Does anyone have any advice on what to watch for when looking at "flat fee" QROPS.
It seems that you have annual admin fees and then fund management fees as well as other spread issues


----------



## Cradle Matt (Jan 10, 2012)

99 times out of 100, the most solid and cost effective way to set up a QROPS, is to have a flat QROPS product charge and a Fund Management Charge. 

The annual admin fees and spread charges normally come when the QROPS purchases an Insurance Bond. The Bond is nearly always not neccessary, and only there as a commission paying vehicle, and as a way to purchase unregulated and high risk (although sold as low risk) funds that pay a futher commission.


----------



## scotswahae (Nov 19, 2012)

Thanks for the reply which is helpful.
I am still struggling to find any reputable flat fee structures that I am confident will be 100% safe. Iam quite happy to have my fund all invested in a cash deposit type fund which although this is low interest at present is also without risk.
I have been put off with all the regulations that are in place and the number of firms that operate in this sector. I have the feeling that the sharks are circling me!


----------



## Cradle Matt (Jan 10, 2012)

The shark comment is very relevant. In the QROPS market, the actual lack of regulation means that virtually anyone can advise in this area. It is often driven by sales commissions rather than advice, with a product or "a product within a product" being sold. 

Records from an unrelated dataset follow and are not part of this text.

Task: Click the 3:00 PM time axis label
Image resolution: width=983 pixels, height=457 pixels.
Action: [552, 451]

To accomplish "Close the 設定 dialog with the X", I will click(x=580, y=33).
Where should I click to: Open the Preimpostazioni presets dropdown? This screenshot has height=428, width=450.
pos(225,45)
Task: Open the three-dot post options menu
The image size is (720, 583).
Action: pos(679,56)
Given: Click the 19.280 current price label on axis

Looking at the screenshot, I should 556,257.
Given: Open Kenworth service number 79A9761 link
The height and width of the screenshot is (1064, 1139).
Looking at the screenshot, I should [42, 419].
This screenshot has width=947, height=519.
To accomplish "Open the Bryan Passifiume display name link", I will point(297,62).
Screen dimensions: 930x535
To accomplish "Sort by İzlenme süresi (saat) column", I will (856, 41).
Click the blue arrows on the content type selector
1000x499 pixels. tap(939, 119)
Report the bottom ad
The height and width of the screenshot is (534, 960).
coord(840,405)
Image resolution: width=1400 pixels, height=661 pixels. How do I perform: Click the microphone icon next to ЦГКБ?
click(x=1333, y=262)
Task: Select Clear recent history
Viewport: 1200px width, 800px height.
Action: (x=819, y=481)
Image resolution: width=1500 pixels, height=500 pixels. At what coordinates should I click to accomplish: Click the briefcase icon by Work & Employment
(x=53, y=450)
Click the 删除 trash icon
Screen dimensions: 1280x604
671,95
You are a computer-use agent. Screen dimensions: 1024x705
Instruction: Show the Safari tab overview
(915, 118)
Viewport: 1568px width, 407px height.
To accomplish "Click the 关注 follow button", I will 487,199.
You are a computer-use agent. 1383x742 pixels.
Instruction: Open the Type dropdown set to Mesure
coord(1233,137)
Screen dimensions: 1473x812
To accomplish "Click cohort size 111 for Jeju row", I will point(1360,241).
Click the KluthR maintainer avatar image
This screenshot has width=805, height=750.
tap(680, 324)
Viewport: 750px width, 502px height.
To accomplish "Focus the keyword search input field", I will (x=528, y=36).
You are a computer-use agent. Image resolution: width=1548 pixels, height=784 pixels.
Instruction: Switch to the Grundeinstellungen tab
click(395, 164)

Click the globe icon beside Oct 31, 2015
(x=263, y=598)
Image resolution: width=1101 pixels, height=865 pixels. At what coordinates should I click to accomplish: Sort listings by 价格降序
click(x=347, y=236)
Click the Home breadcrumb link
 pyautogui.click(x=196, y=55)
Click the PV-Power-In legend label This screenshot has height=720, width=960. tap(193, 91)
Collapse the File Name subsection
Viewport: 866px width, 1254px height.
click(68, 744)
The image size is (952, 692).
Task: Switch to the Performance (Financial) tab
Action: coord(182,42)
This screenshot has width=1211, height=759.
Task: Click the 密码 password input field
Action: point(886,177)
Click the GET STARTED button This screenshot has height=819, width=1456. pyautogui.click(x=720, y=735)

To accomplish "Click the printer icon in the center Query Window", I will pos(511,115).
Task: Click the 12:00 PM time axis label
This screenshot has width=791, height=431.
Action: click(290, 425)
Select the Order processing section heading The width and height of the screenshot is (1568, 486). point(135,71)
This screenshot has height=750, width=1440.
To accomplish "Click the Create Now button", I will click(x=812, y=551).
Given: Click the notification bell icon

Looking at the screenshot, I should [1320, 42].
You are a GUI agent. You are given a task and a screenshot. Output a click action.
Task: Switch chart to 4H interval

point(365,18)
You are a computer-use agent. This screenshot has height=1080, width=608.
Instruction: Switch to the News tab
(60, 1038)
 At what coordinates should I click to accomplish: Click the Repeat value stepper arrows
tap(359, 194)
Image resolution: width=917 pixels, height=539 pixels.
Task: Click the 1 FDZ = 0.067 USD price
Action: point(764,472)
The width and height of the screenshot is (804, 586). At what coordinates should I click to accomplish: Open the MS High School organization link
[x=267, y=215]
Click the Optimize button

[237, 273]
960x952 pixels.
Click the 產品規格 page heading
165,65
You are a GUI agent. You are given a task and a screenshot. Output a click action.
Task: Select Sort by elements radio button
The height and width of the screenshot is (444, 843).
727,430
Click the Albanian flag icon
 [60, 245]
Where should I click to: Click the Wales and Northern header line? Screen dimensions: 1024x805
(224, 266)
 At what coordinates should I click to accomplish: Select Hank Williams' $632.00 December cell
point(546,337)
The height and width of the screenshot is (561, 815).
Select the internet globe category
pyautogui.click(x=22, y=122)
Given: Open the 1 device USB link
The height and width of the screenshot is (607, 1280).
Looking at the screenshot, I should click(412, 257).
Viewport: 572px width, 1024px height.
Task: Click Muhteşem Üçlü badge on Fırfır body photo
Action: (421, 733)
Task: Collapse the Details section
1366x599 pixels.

Little things like client objectives and suitability rarely come into it. There may be a solution out there for you that is suitable, or at this stage your pension may be better where it is. If you have not already done so, I would speak to a properly regulated specialist initially on an informal basis. It all comes down to what you have, what you want to achieve, and your attitude to risk / loss.


----------



## scotswahae (Nov 19, 2012)

Cradle Matt said:


> The shark comment is very relevant. In the QROPS market, the actual lack of regulation means that virtually anyone can advise in this area. It is often driven by sales commissions rather than advice, with a product or "a product within a product" being sold.
> 
> Little things like client objectives and suitability rarely come into it. There may be a solution out there for you that is suitable, or at this stage your pension may be better where it is. If you have not already done so, I would speak to a properly regulated specialist initially on an informal basis. It all comes down to what you have, what you want to achieve, and your attitude to risk / loss.


Thanks for the reply. The problem is finding a specialist. I have had several quotes which all look plausible but I am still very nervous as this decision significantly impacts my future life style and there may be no going back if I get it wrong.
Do you know any regulated specialists?


----------